— Task instructions —
The answer must be every line from the entries below that contains "computer".
Supplied material START
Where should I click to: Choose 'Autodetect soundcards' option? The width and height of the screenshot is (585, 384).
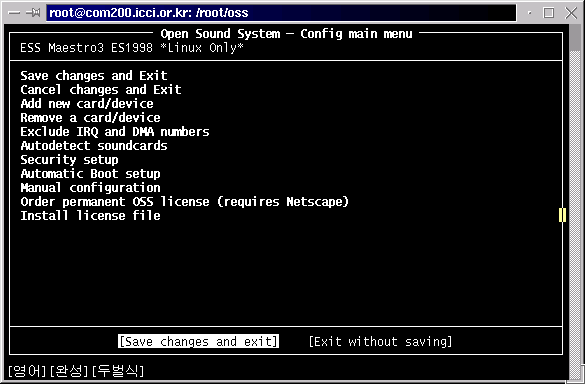pos(94,146)
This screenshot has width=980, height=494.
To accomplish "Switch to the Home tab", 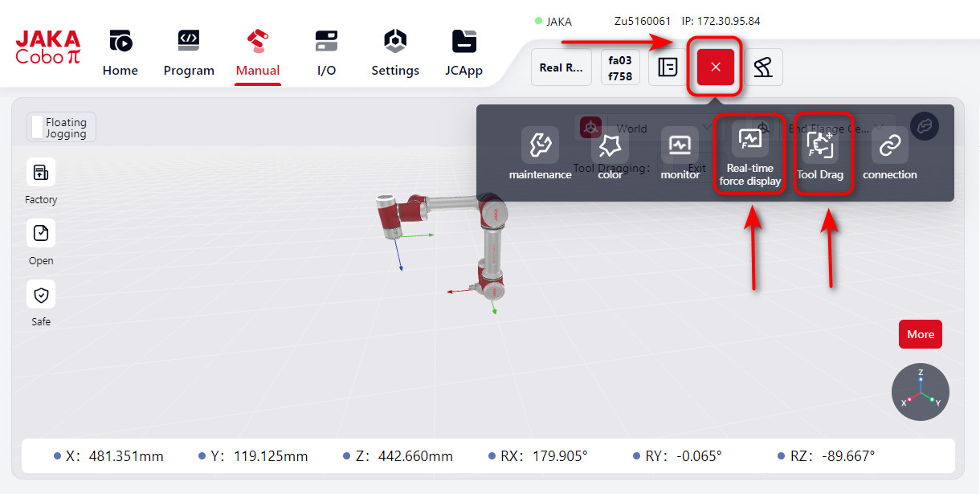I will click(x=120, y=52).
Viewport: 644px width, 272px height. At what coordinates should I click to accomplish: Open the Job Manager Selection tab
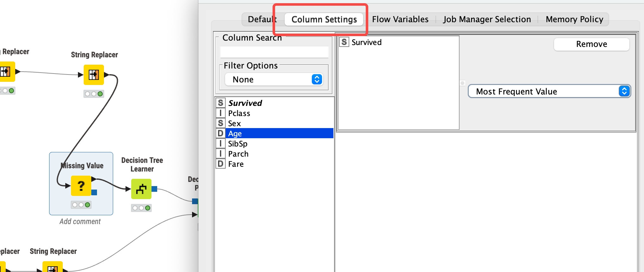(487, 19)
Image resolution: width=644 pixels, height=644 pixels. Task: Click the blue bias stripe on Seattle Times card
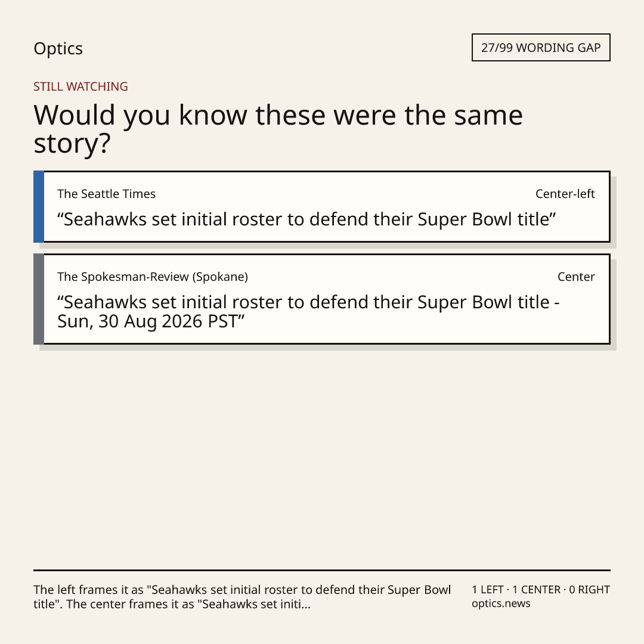(39, 206)
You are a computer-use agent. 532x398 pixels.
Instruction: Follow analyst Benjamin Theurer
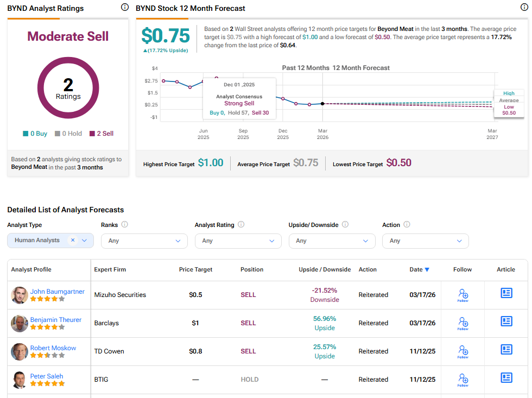[x=463, y=323]
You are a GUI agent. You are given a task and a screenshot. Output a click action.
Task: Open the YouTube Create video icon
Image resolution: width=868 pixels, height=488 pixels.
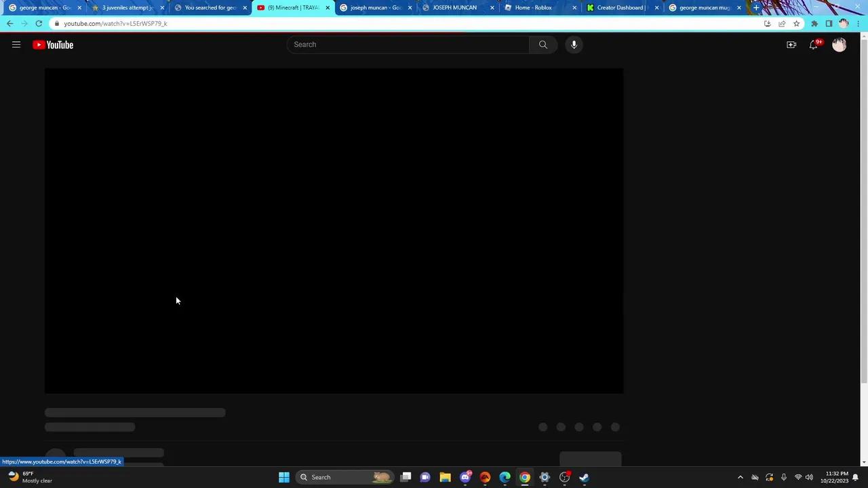click(791, 44)
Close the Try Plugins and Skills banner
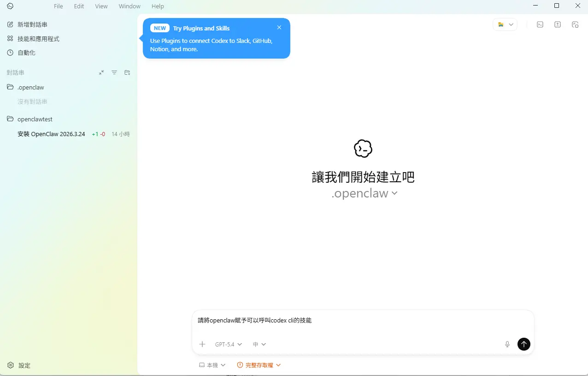The image size is (588, 376). pos(279,28)
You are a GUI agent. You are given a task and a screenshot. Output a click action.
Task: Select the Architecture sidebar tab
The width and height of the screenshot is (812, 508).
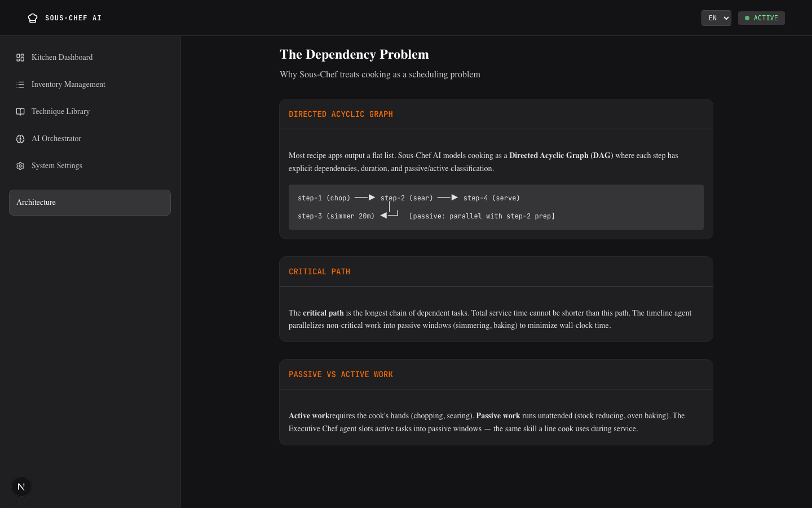(x=90, y=203)
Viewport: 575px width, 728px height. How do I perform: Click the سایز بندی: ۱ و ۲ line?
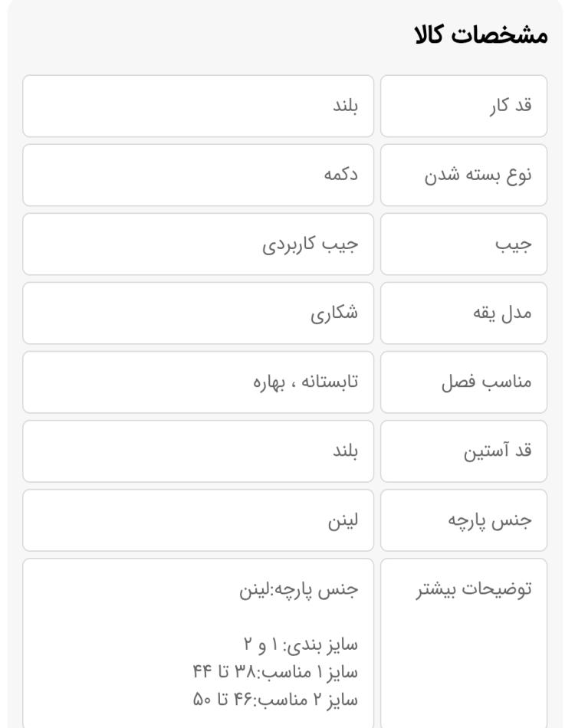pyautogui.click(x=301, y=645)
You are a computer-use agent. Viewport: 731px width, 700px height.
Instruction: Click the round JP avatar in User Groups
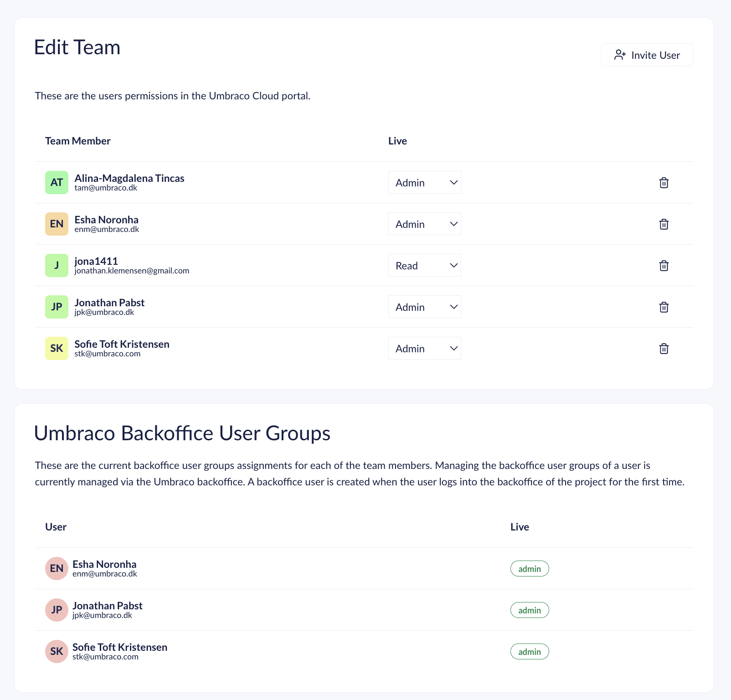pyautogui.click(x=57, y=610)
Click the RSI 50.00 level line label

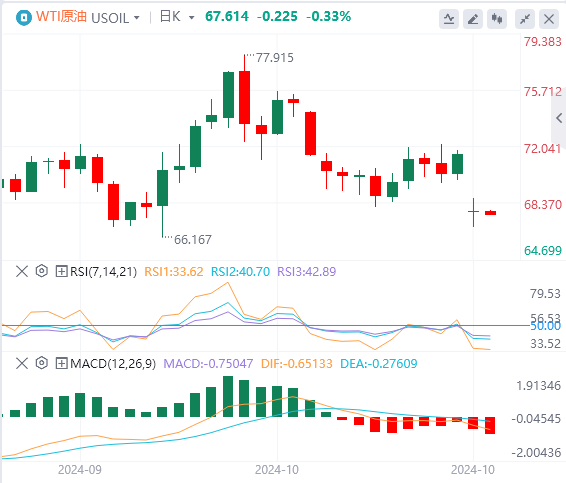(x=545, y=326)
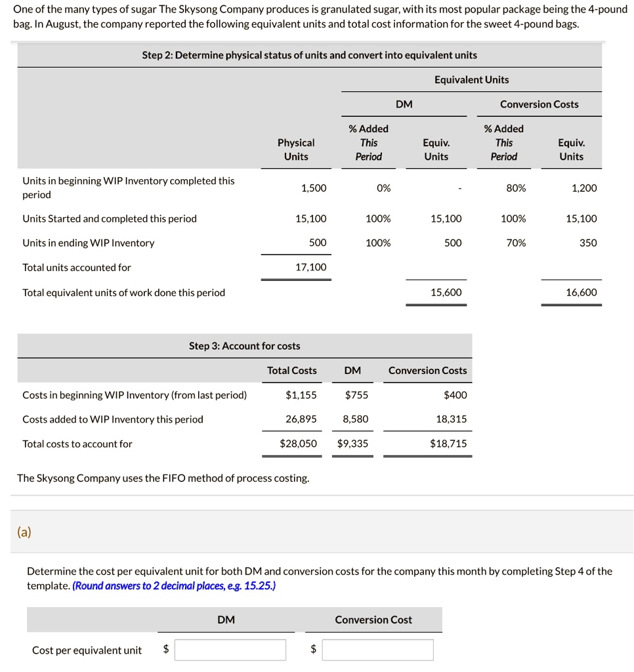
Task: Select the beginning WIP cost value $1,155
Action: [x=303, y=394]
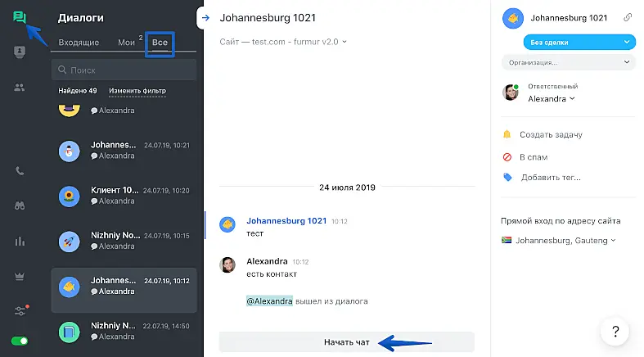Open the Dialogs chat icon in sidebar
This screenshot has height=357, width=644.
click(20, 17)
Supplied material END
— Response below —
You are a computer-use agent. 532x398 pixels.
You are a computer-use agent. Viewport: 731px width, 700px height.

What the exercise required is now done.